The age old debate - there's no right way and there's no wrong way. (just don't piss off the art buyer, art director, or photo editor). There's always advice and you can take it or leave it. At Heather Morton's blog, at A Photo Editor, and at Burns Auto Parts Consulting, they point out there are pros and cons to each marketing strategy no matter what.
Doesn't matter though as long as you keep marketing yourself to the appropriate people. Do your research and make sure your work is right for the audience you're trying to reach. Don't just rely on email promos - mail a promo or make a few calls.
My suggestions would be these (and again I am only one person, one art buyer - for each person out there you will hear all sorts of different advice) but this is what works for me:
1. Email promos - Keep it simple and small. If the email doesn't open automatically because the image is too large chances are I'm not going to wait for it too load (unfortunately with web being instantaneous I expect the email attachment to be as well.).

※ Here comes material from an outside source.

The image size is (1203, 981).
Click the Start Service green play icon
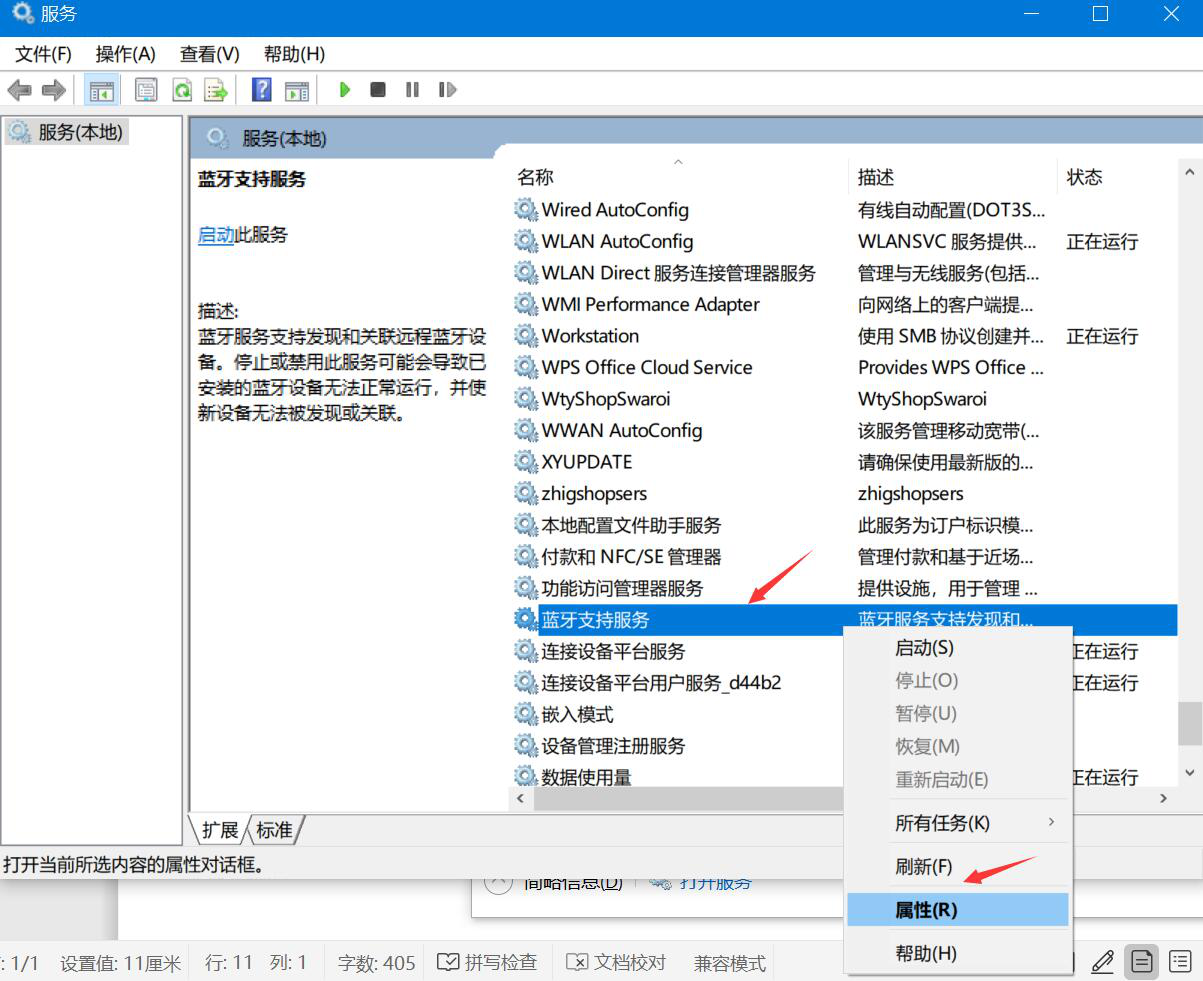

Link the email image to your site. As far as tracking goes - touchy subject because it is a useful tool but use it wisely. If you're going to follow up with an art buyer, art director or photo editor keep it professional and simple - something like "I'm following up on the promo I sent a week ago" and not "I saw you visited my site"... it makes some people uneasy.
2. Mailed promos - Another keep it simple but sizeable. I'm not a big fan of the huge envelopes and posters. I personally love the clear plastic envelopes with the promo completely viewable (it's another one of those instantaneous reads for me). I also suggest looking into the paper you're printing the promo on and the printing process. You want your work represented in the best possible light and not on over saturated paper that the color looks dull. Also make sure to double check your mailing list and spell names correctly. I can't tell you how many promos (mailed and emailed alike) where my name has been spelled incorrectly and it's all over the map so I can't fault agency access or ad base.

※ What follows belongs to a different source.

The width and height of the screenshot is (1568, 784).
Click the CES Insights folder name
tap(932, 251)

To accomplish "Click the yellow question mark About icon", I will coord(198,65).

3. Phone calls - Professional, not too sales-y and 5 minutes. If you're making calls definitely leave a message and if you don't get an immediate response give it at least a week before you follow up. I usually screen calls (don't we all?). I know it seems harsh but if I took every call I would not get any work done for my clients. I usually amass a bunch of messages and take Friday morning to do all my callbacks. If you don't leave a message but I see you're calling me everyday, it's going to weird me out a little. Keep the call short but comfortable. If I hire you for a job I want to know we can chat and you're not going to be too nervous, too pushy, etc. it's sometimes tough to get people on the phone but it's worth it to try and check in a few times a year.
4. Meetings - Try to get at least one meeting a year with your target audience. I love meetings and portfolio reviews, I really do. It gives me a great sense of the photographer or rep I am meeting with. Remember to bring new work and a fresh portfolio (not the same one you showed the year before).
But keep your name and your work out there - just make sure it's getting to the right people.